Inseminasi Buatan didefinisikan sebagai suatu proses
pemasukan sperma atau mani kedalam saluran organ kelamin betina pada saat
berahi dengan menggunakan alat bantu buatan manusia dan dilakukan oleh manusia
(Willy, 2013). Inseminasi Buatan pada ternak sapi lebih mudah apabila
menggunakan teknik rektovaginal sebab dengan teknik ini Inseminasi Buatan dapat
dilakukan dengan mudah serta menghasilkan fertilasi yang tinggi. Penerapan
teknik rektovaginal pada sapi yaitu tangan dimasukkan kedalam rektum kemudian
memegang bagian servik yang palig mudah diidentifikasi karena memiliki anotomi
keras, kemudian insemination gun dimasukkan melalui vulva ke vagina hingga bagian
servik (Trinil, 2013).
Inseminasi
Buatan dimaksudkan untuk membantu para peternak dalam mendapatkan bibit unggul
dengan cara yangmudah dan murah. Sehingga par peternak tidak harus memelihara
ternak jantan sebagai pejantan melainkan dapat digunakan sebagai ternak
pekerja. Adapun tujuan dari Inseminasi Buatan adalah untuk menghasilkan ternak
dengan mutu genetik yang berkualitas
dengan produktivitas yang tinggi. Inseminasi Buatan sangat menguntungkan bagi
peternak karena tanpa memelihara pejantan unggul peternak dapat memperoleh
bibit sperma unggul melalui sperma beku yang unggul sehingga dapat menghasilkan
keturunan sapi yang unggul. Namun apabila sapi betina dengan mutu standar
dikawinkan dengan sapi jantan yang memiliki kualitas unggul melalui inseminasi
buatan menyebabkan sapi betina kesulitan dalam proses beranak.

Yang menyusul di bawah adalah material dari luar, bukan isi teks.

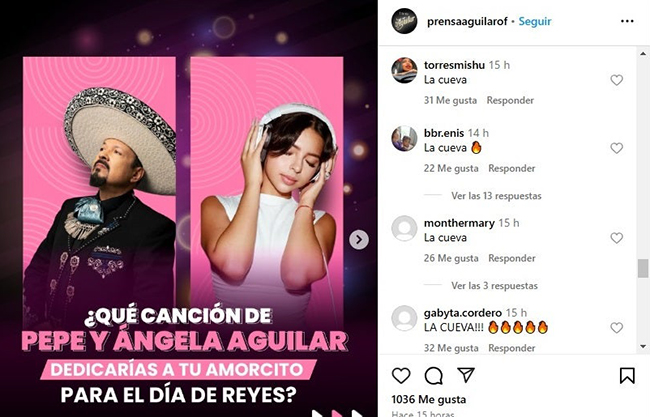650x417 pixels.
Task: Go to next carousel image arrow
Action: 359,240
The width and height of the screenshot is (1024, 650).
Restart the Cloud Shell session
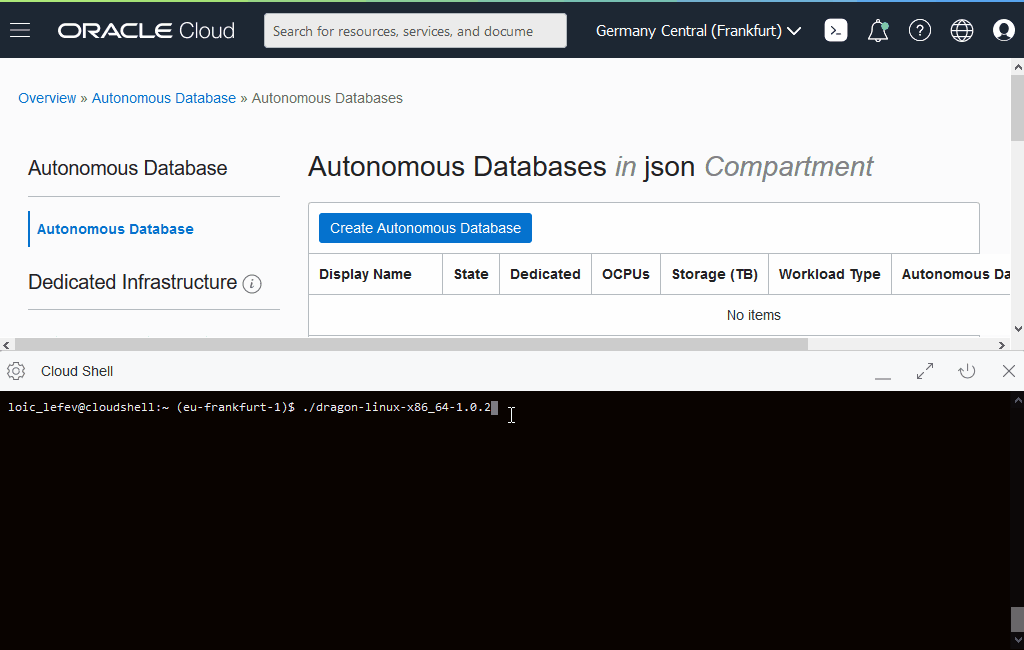tap(967, 371)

Dalam memanfaatkan bioteknologi harus
disesuaikan dengan bioetika yang ada
jangan sampai buah dari intelegensi membahayakan umat manusia. Tidak ada hasil
teknologi yang netral semua tergantung pada siapa aktor dibalik pemanfaatan
teknologi tersebut, baik buruknya suatu hasil teknologi tergantung pada aktor
dibaliknya. Oleh sebab itu bioteknologi harus diberi arahan dan penilain yang sesuai
dengan moral, etika khususnya bioetika demi kebaikan dan komfortabilitas
manusia.
KESIMPULAN
Bioteknologi
dalam bidang peternakan khususnya dalam inseminasi buatan pada sapi merupakan
teknologi reproduksi dengan memasukkan sperma atau semen pejantan sapi kedalam rahim sapi betina menggunakan alat
khusus buatan manusia tanpa melalui proses perkawinan alami. Dengan demikian
peternak sangat diuntungkan sebab mendapatkan bibit sapi unggul dengan proses
yang mudah dan murah.
Namun
perlu diingat sebaik-baiknya hasil bioteknologi tidak ada yang bersifat netral
baik buruknya suatu bioteknologi tergantung pada aktor pelakunya untuk itu
dalam memanfaatkan bioteknologi perlu adanya arahan dan penilain yang sesuai
dengan moral, etika khususnya bioetika demi kebaikan dan komfortabilitas
manusia.
DAFTAR
PUSTAKA
Nasrudin,
Harun, dkk. 2012. Sains Dasar. Surabaya: UNESA University Press.
Ismaya.
2014. Bioteknologi Inseminasi Buatan Pada Sapi Dan Kerbau. Yogyakarta:
Gadjah Mada University Press.
Sulistiyowati,
Trinil. 2013. Pedoman Inseminasi Buatan Pada Hewan Ternak. Malang:
Universitas Brawijaya Press.
Maramis,
F. Willy. 2013. Bioetika Dan
Bioteknologi Dalam Dunia Modern. Jurnal Widya Medika Surabaya. Vol 1:
Hal 141-150
Nur,
I. Lana. 2010. Dampak Perkembangan Bioteknologi Dalam Inseminasi Buatan
(Tinjauan Hukum Islam dan Hukum Perdata Di Indonesia). Skripsi. Tidak
dipublikasikan. Jakarta: UIN Syarif Hidayatullah.